D’ici 2050, un maximum de bâtiments devront être rénovés pour tendre vers le zéro carbone ; ils seront isolés thermiquement et les installations qui fonctionnent avec des énergies fossiles seront remplacées par des pompes à chaleur. Cela représente un énorme défi… mais aussi une énorme opportunité, dans le sens où cela créera de l’emploi local, massif, pour les 30 prochaines années.

Pour motiver les particuliers, les communes et les entreprises à passer du fossile au renouvelable, nous offrons des subventions et des primes conséquentes, qui sont cumulables avec les mesures mises en place par les distributeurs d’électricité et de gaz.

Pour soutenir les entreprises, nous travaillons main dans la main avec la Fédération des Artisans, la Chambre des Métiers, les Centres de Compétences et Neobuild pour former suffisamment d’installateurs de pompes à chaleur.

Enfin, nous travaillons sur des mesures pour créer de grands réseaux de chaleur et de froid, dont le but est de remplacer le gaz dans les réseaux urbains, en particulier dans les quartiers classés par le service des sites et monuments nationaux, par la chaleur d’une industrie ou d’un datacenter ou par la chaleur produite par une chaudière à copeaux de bois.

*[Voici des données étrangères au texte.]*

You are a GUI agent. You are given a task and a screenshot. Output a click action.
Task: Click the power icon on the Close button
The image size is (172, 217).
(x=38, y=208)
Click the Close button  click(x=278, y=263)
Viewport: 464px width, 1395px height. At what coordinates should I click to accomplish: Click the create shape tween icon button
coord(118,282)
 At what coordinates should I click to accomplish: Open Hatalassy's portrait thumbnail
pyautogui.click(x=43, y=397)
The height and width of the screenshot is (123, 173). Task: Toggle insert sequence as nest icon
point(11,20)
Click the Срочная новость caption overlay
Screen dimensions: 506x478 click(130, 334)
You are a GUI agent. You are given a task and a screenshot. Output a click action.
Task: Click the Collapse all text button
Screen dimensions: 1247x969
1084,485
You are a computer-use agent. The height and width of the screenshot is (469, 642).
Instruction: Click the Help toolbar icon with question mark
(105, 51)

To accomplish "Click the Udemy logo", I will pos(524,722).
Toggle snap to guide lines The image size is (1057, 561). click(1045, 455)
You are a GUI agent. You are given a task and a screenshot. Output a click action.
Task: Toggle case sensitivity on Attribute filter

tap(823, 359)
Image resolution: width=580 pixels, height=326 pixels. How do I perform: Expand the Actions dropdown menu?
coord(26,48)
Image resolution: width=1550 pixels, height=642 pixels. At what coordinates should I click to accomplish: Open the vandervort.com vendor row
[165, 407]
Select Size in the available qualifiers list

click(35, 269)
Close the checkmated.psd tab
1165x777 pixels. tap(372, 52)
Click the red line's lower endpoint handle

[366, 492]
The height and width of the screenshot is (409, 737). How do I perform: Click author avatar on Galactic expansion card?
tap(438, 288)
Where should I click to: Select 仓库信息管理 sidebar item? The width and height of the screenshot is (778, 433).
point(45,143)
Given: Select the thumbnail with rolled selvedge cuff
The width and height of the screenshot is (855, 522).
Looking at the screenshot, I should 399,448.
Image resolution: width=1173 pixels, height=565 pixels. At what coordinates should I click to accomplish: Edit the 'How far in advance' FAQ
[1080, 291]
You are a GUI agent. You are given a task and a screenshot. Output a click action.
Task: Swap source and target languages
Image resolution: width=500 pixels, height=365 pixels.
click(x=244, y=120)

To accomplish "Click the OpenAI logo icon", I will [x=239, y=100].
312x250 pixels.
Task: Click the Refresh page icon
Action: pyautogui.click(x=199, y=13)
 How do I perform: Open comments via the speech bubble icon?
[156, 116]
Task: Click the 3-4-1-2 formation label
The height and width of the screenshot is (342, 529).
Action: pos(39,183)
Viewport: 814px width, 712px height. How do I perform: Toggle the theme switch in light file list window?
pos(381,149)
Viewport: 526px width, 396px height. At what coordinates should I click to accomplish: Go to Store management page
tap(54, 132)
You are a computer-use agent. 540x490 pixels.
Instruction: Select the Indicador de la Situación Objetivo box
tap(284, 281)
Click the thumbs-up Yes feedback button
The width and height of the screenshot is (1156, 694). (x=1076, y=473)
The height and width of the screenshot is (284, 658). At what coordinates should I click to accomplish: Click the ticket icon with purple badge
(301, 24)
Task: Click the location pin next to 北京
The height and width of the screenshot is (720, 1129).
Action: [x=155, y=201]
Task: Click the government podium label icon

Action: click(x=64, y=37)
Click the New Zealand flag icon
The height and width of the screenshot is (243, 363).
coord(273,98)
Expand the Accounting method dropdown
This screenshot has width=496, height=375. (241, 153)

En tant que ministre qui a une double casquette – l’énergie et l’aménagement du territoire -, quelle est votre vision si on élargit cette réflexion à l’échelle du quartier ?

La voiture ne doit plus dominer l’espace public dans les nouveaux quartiers. Il faut que les habitants puissent se déplacer plus naturellement à pied ou à vélo dans des rues agréables, sans bruit, sans risques et au milieu de la verdure. Pour cela, nous améliorons les réseaux de transport public, ce que fait actuellement le ministre des Transports et des Travaux publics, François Bausch.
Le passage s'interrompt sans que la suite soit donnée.